The Lord’s Prayer (cf. Luke 11:1-4) is a wonderful model prayer, and we remain amazed at how much could be said with so few words. Yet we should not think that Jesus’ instruction about prayer ends with the conclusion of the prayer. There is much more to learn about prayer than just that for which we should pray!
Jesus uses a very real world example. If you had a friend come up to you at a most inconvenient hour and request something from you, would you not give him what he needs not inherently out of friendship but just because of the sheer impudence of the act? This is compared to our petitions before God– even if we think that we are taxing or greatly inconveniencing God, we may still ask, and God will be willing to grant what we need.
Jesus tells us that we must ask if we wish to receive, seek in order to find, knock in order to have the door opened. His emphasis is on initiative. God stands ready, willing, and able to bless us beyond our imagination (cf. Ephesians 3:20-21). The only ones who are in the way, really, are us. We often do not receive because we do not really ask– not because we never pray, or that we never make requests to God, but we can become afraid of asking for too much or going beyond what we believe possible. We often do not seek because we find it difficult to have sufficient trust in God. We will seek the short route or path and perhaps find something small; we often feel too daunted to seek on the long, arduous, and difficult path, and thus never really find what we desire. The door will open if we only gain the courage to go up and knock upon it.
What Jesus is categorically not telling us is that whatever we ask from God, no matter how carnal or selfish, we will receive it.
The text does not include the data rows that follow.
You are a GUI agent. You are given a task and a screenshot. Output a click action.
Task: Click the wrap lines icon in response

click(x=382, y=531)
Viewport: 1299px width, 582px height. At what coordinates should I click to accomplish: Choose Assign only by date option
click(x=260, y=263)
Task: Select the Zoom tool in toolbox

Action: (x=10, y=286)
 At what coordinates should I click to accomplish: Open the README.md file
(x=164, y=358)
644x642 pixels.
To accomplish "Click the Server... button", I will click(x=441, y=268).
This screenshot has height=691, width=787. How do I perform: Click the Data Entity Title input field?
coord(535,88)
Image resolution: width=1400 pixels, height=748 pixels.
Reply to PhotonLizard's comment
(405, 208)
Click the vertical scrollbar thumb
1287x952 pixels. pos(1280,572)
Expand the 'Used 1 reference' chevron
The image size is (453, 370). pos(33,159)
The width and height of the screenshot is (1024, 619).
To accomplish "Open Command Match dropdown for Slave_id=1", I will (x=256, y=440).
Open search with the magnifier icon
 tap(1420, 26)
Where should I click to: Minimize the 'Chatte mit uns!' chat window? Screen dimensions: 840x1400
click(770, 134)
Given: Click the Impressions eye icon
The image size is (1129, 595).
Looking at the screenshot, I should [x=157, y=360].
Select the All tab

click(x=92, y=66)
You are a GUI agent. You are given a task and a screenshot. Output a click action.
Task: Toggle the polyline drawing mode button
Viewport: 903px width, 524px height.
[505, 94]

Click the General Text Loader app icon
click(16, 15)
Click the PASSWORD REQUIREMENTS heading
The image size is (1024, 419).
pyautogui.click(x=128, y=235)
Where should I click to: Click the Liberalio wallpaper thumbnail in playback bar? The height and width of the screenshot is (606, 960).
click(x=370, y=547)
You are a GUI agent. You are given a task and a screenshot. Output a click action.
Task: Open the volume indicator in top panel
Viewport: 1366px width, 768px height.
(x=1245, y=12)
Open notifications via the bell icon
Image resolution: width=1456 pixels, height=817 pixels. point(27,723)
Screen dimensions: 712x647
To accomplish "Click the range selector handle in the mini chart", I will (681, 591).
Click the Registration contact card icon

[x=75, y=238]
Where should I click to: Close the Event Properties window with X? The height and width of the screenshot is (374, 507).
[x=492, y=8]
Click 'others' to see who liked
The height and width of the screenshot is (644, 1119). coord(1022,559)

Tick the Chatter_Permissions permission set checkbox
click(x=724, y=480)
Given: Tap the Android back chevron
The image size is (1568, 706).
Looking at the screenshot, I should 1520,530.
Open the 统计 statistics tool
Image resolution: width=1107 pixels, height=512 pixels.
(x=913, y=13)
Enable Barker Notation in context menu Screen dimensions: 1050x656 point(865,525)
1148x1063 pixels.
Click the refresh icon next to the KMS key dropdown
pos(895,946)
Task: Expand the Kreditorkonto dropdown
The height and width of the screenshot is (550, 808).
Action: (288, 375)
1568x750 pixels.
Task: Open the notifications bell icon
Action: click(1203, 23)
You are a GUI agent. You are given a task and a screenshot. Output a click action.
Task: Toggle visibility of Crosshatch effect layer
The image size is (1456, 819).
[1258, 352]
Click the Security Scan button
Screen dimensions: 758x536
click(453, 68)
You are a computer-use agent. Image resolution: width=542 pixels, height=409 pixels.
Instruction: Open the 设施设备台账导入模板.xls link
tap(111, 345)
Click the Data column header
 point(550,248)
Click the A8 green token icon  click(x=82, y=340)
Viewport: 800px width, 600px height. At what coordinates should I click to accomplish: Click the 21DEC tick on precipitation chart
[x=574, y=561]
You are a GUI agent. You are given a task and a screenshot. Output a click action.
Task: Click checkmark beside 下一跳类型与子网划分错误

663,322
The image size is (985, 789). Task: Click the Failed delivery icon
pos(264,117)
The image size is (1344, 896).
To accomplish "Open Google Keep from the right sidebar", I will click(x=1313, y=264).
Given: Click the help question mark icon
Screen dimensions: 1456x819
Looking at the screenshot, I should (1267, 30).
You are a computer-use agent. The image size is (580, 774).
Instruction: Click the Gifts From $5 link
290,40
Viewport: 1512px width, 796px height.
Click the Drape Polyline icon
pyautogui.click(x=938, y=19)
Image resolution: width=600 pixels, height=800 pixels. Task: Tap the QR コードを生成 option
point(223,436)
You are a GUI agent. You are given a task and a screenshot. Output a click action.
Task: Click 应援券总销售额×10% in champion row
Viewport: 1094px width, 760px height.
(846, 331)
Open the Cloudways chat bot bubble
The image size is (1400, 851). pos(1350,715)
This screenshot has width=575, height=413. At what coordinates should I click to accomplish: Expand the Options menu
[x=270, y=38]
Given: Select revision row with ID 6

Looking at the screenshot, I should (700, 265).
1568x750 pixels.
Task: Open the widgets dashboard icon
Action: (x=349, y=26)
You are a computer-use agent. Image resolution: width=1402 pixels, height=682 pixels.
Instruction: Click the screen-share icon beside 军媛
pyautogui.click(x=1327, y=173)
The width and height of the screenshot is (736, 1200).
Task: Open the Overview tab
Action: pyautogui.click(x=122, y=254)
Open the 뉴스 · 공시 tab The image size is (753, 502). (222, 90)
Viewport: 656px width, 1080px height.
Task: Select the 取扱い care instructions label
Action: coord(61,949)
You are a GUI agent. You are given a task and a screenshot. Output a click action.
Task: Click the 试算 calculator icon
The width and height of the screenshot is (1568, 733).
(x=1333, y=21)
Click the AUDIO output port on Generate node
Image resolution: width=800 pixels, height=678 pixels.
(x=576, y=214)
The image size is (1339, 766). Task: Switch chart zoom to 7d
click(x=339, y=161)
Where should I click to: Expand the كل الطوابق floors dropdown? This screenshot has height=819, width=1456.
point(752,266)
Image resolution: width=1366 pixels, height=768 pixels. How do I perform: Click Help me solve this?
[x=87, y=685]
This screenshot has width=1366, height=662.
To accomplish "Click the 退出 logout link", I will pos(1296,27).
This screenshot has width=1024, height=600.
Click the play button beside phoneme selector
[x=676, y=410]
This is an utter perversion of the Gospel that should not be named among saints; James makes it clear that people who ask to spend upon their passions will not receive it (James 5:3). Jesus’ referent is that which is spiritual and leads to growth in God’s Kingdom, not a nice new car or a million dollars that you would probably end up using to wander off into sin anyway.
The reason for this confidence is centered in God’s kindness and goodness for us, a kindness and goodness we often question. It is easy to look at God like so many do– a bitter old tyrant of a curmudgeon always looking for a way to condemn us. This is not the way of the Father at all!
Jesus provides us with two startling mental images. If your child asks for a fish, would you give him a serpent? Or if they needed an egg, would you give them a scorpion? Of course not. The very idea is perverse and shameful. And that is precisely the point. Even sinful people (like we all have been and unfortunately too often still are, Titus 3:3, 1 John 1:8) will provide benefits and good things to their children. If sinful people are that way, will not the Heavenly Father, who is infinitely more good, give the Holy Spirit and the blessings that come from His revelation and knowledge, to those who ask?
In Matthew’s rendition of similar lines (Matthew 7:7-11), God is willing to give good things, and there is no contradiction here, for the Holy Spirit is good (cf. Romans 8:1-11).
These statements of Jesus are designed to give us confidence in regards to our petitions before God. We need not be afraid of a thundering tyrant of a god for whom our requests will never be good enough. Instead, we are to approach God, take the initiative, live by faith, and be willing to step out and ask for the big things, seek the challenging path, and have the courage to knock the door so as to receive the blessings. We do not have to fear– God is infinitely more good than we are, and just as we want to do good for our own children, so God stands ready, willing, able, and desirous of giving His children all things (cf. Romans 8:32).
All those spiritual blessings, therefore, are there for the taking– if we only ask. Do we have the faith and confidence to do so?